> Exercise
Copy out the data below as written; omit any images.

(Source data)
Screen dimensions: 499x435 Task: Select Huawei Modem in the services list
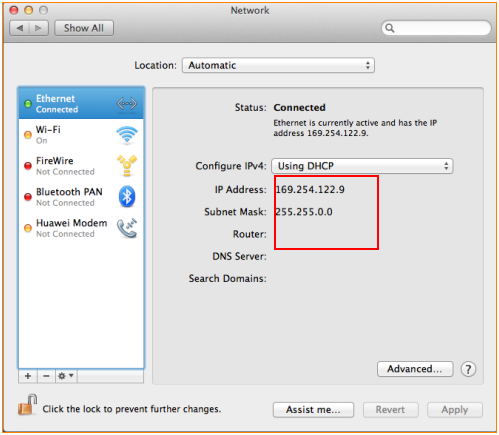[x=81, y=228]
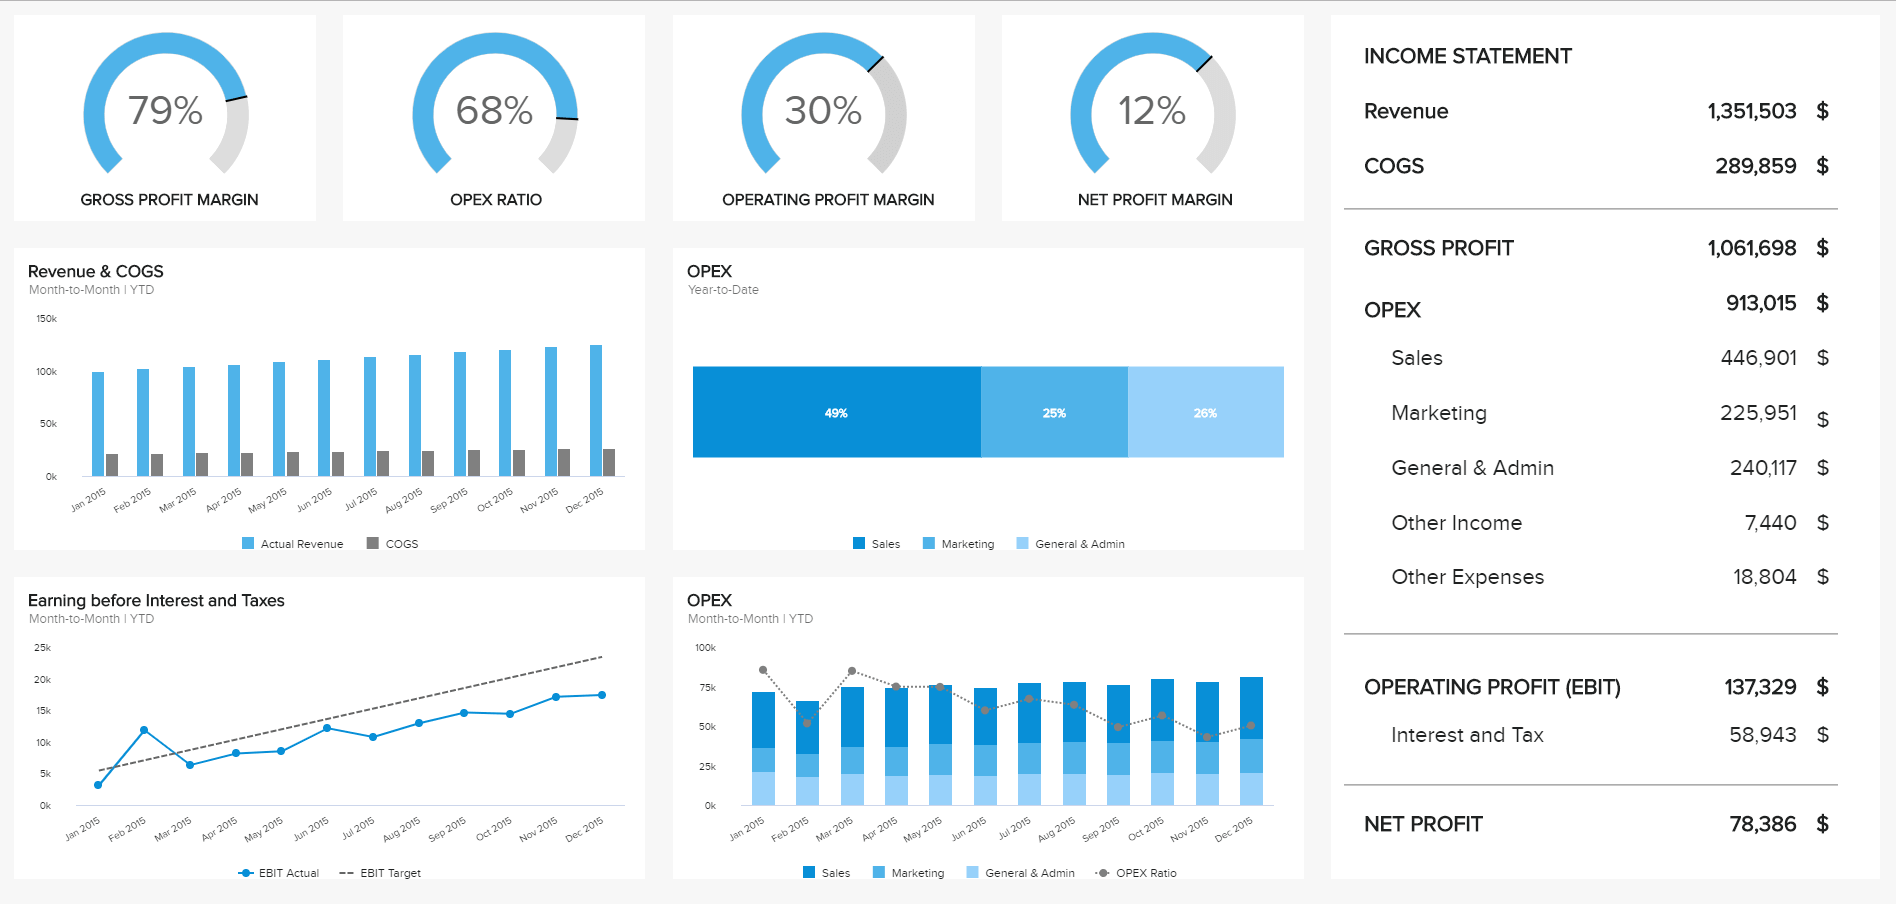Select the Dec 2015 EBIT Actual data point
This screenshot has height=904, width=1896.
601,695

> Reply to the exercise
Screen dimensions: 499x435 Task: Select Huawei Modem in the services list
[x=81, y=228]
Select the Dec 2015 EBIT Actual data point
This screenshot has height=904, width=1896.
601,695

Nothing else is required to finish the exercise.